I was there for about an hour; they gave me an X-ray; the diagnosis was a muscle spasm; the cure was Ibuprofen.
This is the bill I received:
Central Services: $305.82
Emergency dept: $806.57
CT Scan: $2810.69
Self-administered drugs (this must be the little paper cup the pills come in): $15.47
Thoracic spine, AP & LAT w/ Swimmers (I have no idea what any of this means): $91.00
Chest, single view: $61.00
CTA Chest: $287.00
Blood CT & DIFF ER (I dunno what this is, either): $16.00
Pro Time Rou (Nope, sorry): $18.25
Chemical Group 1: $36.75
I never paid that bill, I just filled out a form that said I was destitute and that they'd just have to deal with it. In order to obtain that form, I had to spend hours on the phone and then go back to the Medical Center and find a very small office which was the only place the form could be obtained.
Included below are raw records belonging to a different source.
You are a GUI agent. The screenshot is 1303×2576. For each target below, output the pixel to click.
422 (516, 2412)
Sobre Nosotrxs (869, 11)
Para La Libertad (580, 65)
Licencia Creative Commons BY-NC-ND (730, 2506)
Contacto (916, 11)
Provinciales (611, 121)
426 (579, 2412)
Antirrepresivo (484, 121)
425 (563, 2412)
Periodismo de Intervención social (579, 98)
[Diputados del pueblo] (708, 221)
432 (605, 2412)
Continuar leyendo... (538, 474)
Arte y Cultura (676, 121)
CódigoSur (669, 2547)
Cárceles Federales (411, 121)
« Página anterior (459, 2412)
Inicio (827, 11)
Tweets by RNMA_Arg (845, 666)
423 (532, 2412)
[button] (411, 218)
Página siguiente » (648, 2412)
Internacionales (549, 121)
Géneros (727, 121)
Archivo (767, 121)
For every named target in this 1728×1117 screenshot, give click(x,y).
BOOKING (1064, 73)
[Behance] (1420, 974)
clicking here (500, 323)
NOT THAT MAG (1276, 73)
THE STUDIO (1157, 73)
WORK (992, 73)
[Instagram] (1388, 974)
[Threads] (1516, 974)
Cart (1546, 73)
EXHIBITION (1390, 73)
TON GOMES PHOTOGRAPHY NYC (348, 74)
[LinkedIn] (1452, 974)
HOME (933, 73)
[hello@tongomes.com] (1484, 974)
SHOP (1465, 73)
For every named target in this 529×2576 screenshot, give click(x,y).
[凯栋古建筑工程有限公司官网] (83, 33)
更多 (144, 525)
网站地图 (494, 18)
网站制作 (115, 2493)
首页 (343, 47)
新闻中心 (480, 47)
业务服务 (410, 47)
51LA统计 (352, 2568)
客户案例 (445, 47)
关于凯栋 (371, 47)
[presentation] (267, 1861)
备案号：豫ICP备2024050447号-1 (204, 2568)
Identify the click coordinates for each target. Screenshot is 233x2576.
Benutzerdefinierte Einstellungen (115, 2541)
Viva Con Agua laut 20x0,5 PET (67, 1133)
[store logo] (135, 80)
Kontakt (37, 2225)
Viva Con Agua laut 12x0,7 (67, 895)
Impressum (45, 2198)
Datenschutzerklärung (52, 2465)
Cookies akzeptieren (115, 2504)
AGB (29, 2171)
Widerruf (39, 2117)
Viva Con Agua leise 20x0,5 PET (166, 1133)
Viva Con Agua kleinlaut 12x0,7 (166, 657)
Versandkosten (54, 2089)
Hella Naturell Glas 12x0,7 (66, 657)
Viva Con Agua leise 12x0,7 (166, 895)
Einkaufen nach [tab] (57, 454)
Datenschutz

Cut to six years later: I've been really sick for the last couple of days. Normally I just tough it out (read: whine, cry, hide, etc.) until I feel better, but as I've just started a new job and had to miss two days in the first week, responsibility compels me to treat this with more seriousness.
Having only acquired health insurance in the last year or two and being in relatively good health, I never got around to choosing a regular doctor. The physician I've since researched and want to visit can't see me until Wednesday of next week, which is out of the question. On a friend's recommendation, I'm going to a local Urgent Care facility. I've never been to such a place, but my understanding is that you walk in and wait your turn, kind of like the situation in an Emergency Room.
I have pretty good health insurance now and I'm not in any pain, really, so it will be interesting to see how today's experience compares to that of six years ago.
My Urgent Care experience was relatively orgasmic. The office was in Beverly Hills with a lovely waiting room and friendly/sassy receptionist. It was the end of their day and the doctor was preparing to leave, but the receptionist helped me get seen almost immediately. The doctor was a cool, middle-aged Iranian dude who listened to everything I had to say, asked questions, and gave me some advice along with a prescription for something that'll fix me right up. He was a total pro and very friendly so I will definitely see him again just as a general practitioner. With my Blue Shield insurance, the visit was just $35.00.
The doctor sent me to a nearby mom-and-pop pharmacist to pick up my prescription. Again, with my Blue Shield insurance, the drugs cost $3.00.
Seriously, after contemplating that bill, the rush of endorphins I experienced was probably strong enough to cure the plague.